Sometimes it’s the simplicity and elegance that captures my eye. Jon Sommers and Sean Farmer outside of Juneau, AK.
Snow in the city brings out the fun. Matt Donahue sessions with the tubbers on Mt. Tabor, Portland, OR.
At Kenny’s Cabin for Volcom’s Creedle Chronicles, Jamie Lynn flies like no one I’d ever seen before. Backcountry, UT.
Polaroid of Travis Rice on course at the Mt. Baker Banked Slalom.
Your early work was primarily a lot of black and white photos. What is your attraction to black and white, and do you still shoot it as much, or have you dabbled in color lately?
As a kid, I grew up learning about photography mostly from books. I studied what I considered the masters at the time: Bresson, Adams, Steiglitz, and Weston. For me it just made sense. A black and white photo seems to put you in the frame, in the same time and space that it was shot. They are timeless and emotive. I see in black and white: I see the contrasts, the highlights, the shadows all before I see any colors. When I shoot digital, I’m shooting RAW, so they are color. But sometimes it’s just an after thought.
Who were some of your favorite snowboarders to shoot with and why?
The people I grew up with: Matt Donahue, Jamie Lynn, Temple Cummins, the Mt. Baker Crew, Craig, of course. I guess it was all the guys in my backyard of the PNW. Watching them grow up, get better and push the bar was pretty awesome.
What’s your favorite camera to shoot and why?
Leica M6. Why? It’s a Leica. It’s durable, amazingly sharp, simple design, quiet and unobtrusive.
You’ve definitely captured some iconic moments over the years. What are some of these moments that stand out in your mind as unforgettable images?
Thanks.

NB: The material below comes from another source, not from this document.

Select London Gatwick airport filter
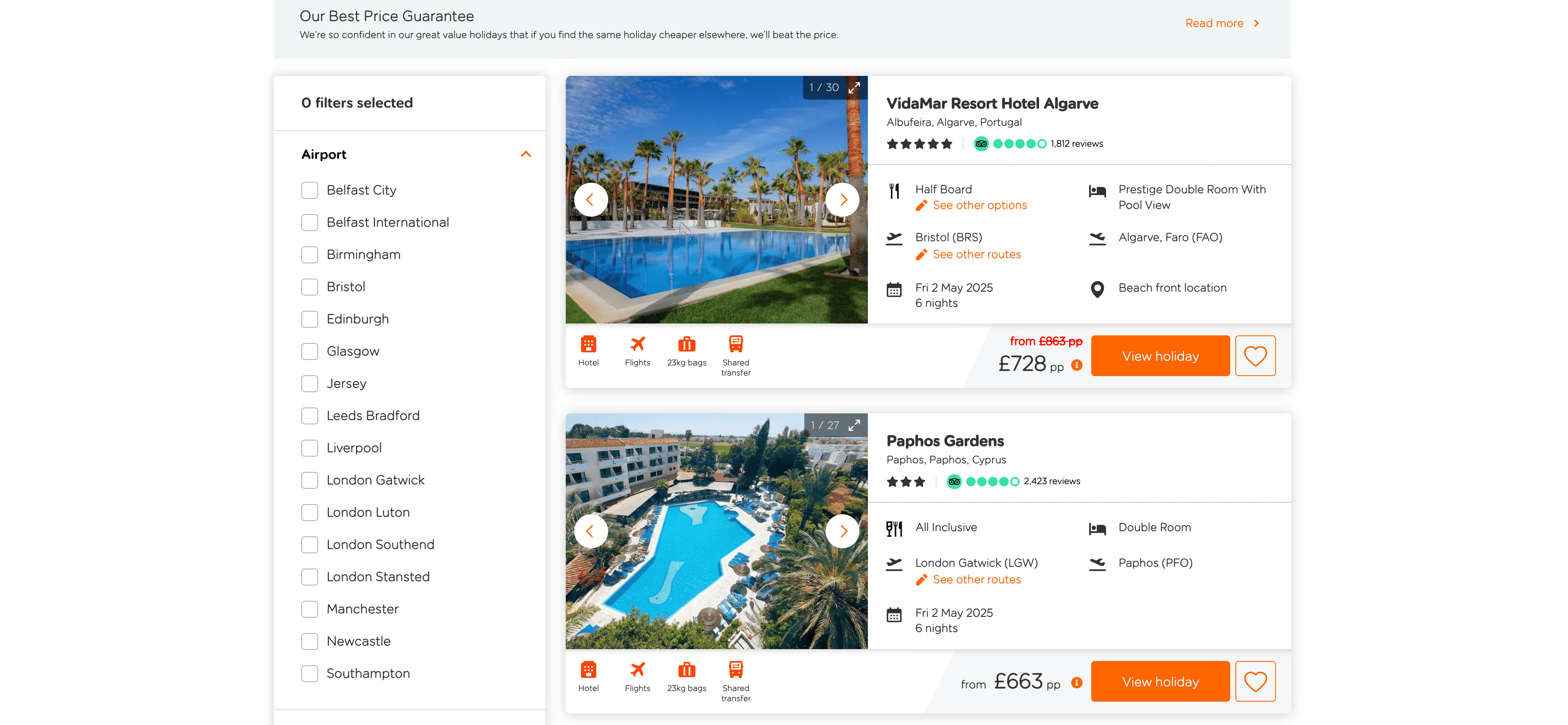 pos(310,480)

I’m pretty humble as an artist, and especially with regard to specific works. I don’t think it’s my place to answer this. It’s a question for viewers to answer.
Russell Winfield stands for a portrait at Stevens Pass, WA.

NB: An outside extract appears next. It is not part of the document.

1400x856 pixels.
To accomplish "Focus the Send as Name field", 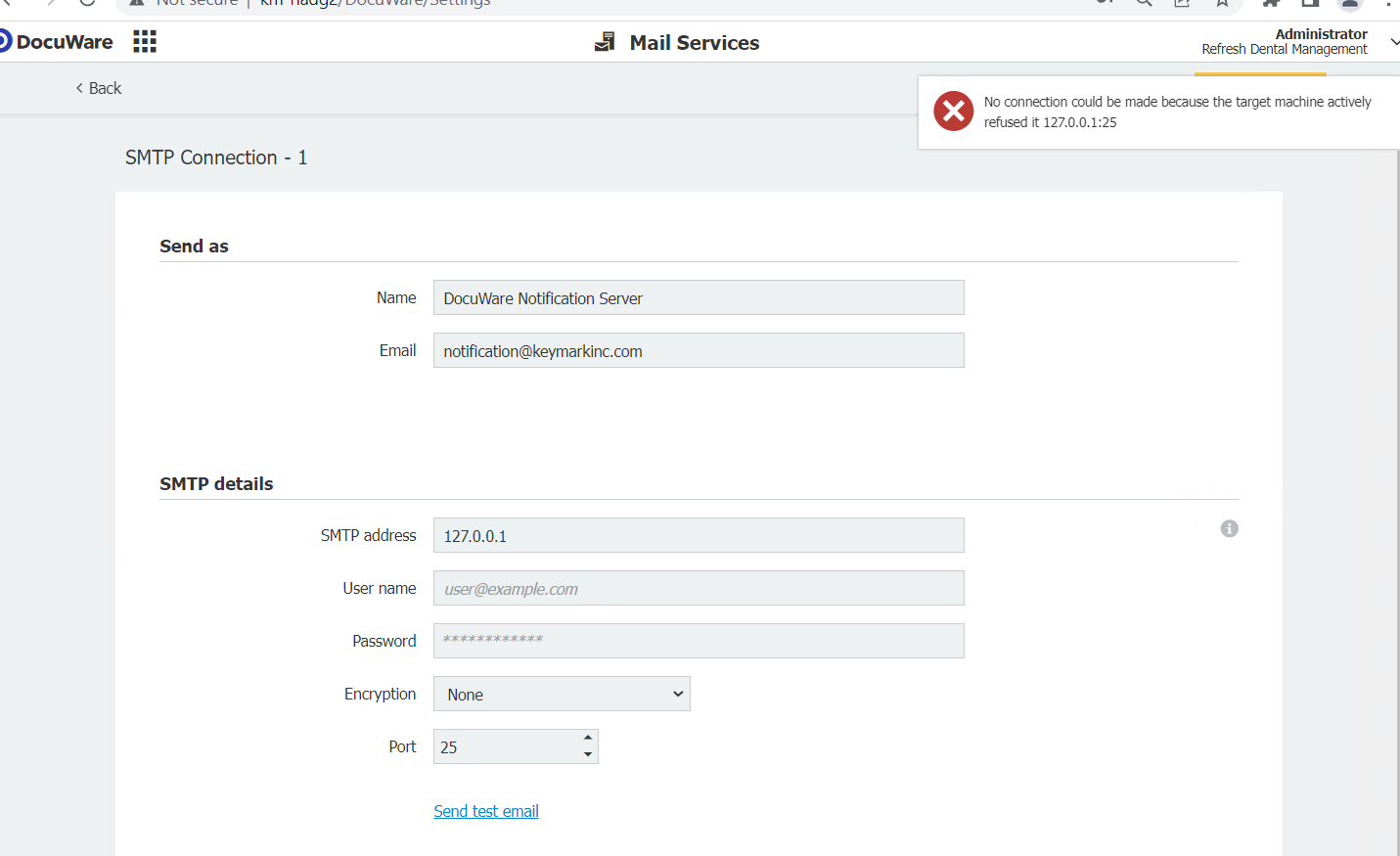I will [x=698, y=298].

Who are some photographers that you looked up to when you first started shooting snowboarding, and ones that you look up to now?

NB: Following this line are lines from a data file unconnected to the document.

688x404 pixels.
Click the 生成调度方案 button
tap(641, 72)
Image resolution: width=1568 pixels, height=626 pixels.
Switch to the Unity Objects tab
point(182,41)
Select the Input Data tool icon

Most of my influences were outside the snowboarding industry with the exception of two: Trevor Graves and Justin Hostynek. Both of these guys were pushing the limits and their creativity in shooting snowboarding and its culture. I was amazed at their ingenuity and creative prowess inside our little sport. They kept me going, searching for new ways to tell the stories we were experiencing. Nowadays, I mostly look to photographers with a unique take on their world. Jacob aue Sobol, Daido Moriyama, Robert Frank and Josef Koudelka are my biggest influences today.
Do you have any advice for up and coming photographers who may be reading this?
Shoot, shoot, and shoot more. Always have your camera with you. There’s more to snowboarding than the action shot. Sometimes those moments getting to the hill tell a better story. Understand that the essentials are outside the computer, i.e. in the physical darkroom. Study how prints are made. Don't expect a magic filter to make your image great. Practice over gadgets. Study the photographers whose work you like. See how they made their images, and don't replicate them, but use what you've learned and put it into practice when you’re out in the field. Editors don’t always recognize good photos, so keep submitting, and then shoot some more.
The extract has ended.